Andrianna Campbell-LaFleur () is an American art critic, curator, and historian specializing in nineteenth and twentieth-century American art.

Early life and education 
Campbell-LaFleur studied at the Rhode Island School of Design (RISD), where she received her BFA degree in printmaking in 2001. While at RISD, the RISD Museum awarded her a Carnegie Fellowship. She then worked as the associate curator at Forbes, where she managed an international art collection. 

She received a doctorate from the Department of Art History at the Graduate Center, CUNY in 2020, with her research focused on the artist Norman Lewis and Abstract Expressionism.

Career 
Campbell-LaFleur has authored essays on contemporary art for Artforum, Art in America, and frieze. In 2016, she co-edited an edition of the International Review of African American Art dedicated to Norman Lewis. She is also a founding editor of apricota, a journal focused on art writing and history, alongside Joanna Fiduccia.

Following the election of President Donald Trump in November 2016, Campbell-LaFleur collaborated with MoveOn.org to encourage artists to create graphics, signs, and slogans to support the 2017 Women's March and, in her own words, "promote positive change, not perpetuate the negative rhetoric coming from the President-elect."

In October 2017, Campbell-LaFleur opened a pop-up shop named Anger Management inside of the Brooklyn Museum, with visual artist Marilyn Minter. The shop aimed to serve as an outlet of protest for more than 70 artists, of which Campbell-LaFleur and Minter recruited as vendors for the shop. Its proceeds would be distributed between Planned Parenthood, the American Civil Liberties Union, or a different charity of an artist's choice.
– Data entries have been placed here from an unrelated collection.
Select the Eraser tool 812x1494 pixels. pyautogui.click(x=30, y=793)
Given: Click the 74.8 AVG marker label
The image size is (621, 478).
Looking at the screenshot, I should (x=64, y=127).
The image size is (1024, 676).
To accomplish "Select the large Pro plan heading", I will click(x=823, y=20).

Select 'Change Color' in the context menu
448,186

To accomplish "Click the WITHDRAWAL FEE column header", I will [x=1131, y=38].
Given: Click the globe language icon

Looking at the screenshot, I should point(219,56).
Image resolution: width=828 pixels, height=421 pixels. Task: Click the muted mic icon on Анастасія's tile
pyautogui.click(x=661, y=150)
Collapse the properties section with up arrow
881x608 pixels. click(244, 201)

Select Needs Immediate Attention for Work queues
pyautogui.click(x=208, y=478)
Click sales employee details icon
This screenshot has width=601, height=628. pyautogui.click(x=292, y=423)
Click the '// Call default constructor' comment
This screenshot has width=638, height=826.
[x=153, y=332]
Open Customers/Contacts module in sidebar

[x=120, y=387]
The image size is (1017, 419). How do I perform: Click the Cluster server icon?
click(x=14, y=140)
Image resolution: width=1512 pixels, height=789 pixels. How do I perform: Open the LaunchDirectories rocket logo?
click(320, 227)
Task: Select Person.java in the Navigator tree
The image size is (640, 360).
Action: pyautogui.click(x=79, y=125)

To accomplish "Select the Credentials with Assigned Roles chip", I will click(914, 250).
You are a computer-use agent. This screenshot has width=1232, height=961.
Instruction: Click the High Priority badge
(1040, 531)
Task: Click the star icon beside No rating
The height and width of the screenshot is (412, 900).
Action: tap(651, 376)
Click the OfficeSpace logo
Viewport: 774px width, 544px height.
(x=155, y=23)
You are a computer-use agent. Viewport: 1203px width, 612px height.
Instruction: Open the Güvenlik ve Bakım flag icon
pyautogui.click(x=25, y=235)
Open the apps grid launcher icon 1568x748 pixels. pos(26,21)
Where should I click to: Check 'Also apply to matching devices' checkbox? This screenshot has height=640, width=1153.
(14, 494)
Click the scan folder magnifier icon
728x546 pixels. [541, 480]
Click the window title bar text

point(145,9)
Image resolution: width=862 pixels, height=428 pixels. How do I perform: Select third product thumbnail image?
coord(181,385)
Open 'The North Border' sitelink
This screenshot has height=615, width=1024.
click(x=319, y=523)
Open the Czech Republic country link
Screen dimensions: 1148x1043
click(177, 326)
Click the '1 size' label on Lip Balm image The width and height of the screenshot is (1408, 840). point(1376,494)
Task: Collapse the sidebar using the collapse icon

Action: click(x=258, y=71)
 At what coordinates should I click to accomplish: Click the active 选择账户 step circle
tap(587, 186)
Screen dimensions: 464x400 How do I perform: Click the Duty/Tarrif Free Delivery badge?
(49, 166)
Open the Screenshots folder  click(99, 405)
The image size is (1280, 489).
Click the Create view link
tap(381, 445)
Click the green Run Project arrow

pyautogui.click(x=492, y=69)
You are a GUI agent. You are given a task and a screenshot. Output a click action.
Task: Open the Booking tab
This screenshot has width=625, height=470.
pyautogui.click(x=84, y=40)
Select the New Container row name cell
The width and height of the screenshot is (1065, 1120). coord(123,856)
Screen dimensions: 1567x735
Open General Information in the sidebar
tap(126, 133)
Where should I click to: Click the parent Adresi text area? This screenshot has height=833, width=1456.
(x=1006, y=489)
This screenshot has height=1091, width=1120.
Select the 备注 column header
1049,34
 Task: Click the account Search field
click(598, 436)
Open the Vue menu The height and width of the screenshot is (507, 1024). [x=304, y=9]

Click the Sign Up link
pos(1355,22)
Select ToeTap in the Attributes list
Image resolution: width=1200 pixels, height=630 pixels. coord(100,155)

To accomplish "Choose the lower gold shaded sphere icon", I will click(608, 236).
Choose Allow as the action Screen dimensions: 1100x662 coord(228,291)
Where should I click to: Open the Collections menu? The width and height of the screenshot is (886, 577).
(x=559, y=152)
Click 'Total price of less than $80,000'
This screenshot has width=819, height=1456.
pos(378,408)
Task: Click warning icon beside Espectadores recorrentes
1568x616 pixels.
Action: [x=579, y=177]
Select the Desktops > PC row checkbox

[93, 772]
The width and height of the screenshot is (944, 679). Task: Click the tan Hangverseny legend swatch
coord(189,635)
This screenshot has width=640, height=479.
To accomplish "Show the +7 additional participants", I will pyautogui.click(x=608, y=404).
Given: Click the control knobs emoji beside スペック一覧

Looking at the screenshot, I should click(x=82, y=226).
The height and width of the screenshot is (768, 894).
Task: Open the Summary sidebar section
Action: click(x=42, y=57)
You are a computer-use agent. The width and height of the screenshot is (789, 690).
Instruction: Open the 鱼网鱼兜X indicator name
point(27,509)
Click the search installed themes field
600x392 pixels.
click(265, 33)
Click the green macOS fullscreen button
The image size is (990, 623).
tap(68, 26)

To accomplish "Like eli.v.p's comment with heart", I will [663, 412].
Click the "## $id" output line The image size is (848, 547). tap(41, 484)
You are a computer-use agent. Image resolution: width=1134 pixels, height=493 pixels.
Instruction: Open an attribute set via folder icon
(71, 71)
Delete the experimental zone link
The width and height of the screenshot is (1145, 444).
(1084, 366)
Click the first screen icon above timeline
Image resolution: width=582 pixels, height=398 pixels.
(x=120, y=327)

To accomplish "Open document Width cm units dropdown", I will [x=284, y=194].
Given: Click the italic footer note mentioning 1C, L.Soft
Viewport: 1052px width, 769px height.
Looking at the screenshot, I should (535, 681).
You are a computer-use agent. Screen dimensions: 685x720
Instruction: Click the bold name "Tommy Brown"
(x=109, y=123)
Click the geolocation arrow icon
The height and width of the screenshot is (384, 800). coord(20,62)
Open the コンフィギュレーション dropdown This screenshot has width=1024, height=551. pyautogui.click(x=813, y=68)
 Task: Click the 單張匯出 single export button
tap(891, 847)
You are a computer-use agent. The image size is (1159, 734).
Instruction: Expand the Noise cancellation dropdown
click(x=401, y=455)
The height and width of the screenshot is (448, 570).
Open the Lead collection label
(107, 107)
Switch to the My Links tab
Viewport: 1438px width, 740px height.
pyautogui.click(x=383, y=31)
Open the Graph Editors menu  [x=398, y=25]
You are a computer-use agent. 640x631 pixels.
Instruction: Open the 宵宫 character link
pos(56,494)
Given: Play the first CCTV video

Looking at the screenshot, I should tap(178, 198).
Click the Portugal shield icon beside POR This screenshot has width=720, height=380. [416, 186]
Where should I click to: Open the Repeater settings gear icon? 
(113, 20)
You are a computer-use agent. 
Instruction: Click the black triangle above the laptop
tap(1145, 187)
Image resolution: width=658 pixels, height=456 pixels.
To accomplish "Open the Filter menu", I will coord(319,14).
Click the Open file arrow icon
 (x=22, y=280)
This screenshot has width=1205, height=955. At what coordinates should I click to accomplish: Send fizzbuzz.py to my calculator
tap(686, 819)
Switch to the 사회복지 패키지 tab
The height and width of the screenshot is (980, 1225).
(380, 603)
Discussing the venture, Campbell-LaFleur commented that "circulating images, like those created by the Anger Management vendors, contributes to a feeling of solidarity".

See also 

 Women in the art history field

References

External links 
 
 Andrianna Campbell-LaFleur's articles in Artforum
 Andrianna Campbell-LaFleur's articles in frieze

Living people
21st-century African-American women
21st-century African-American people
American art curators
American women curators
American art critics
American art historians
Women art historians
Rhode Island School of Design alumni
Year of birth missing (living people)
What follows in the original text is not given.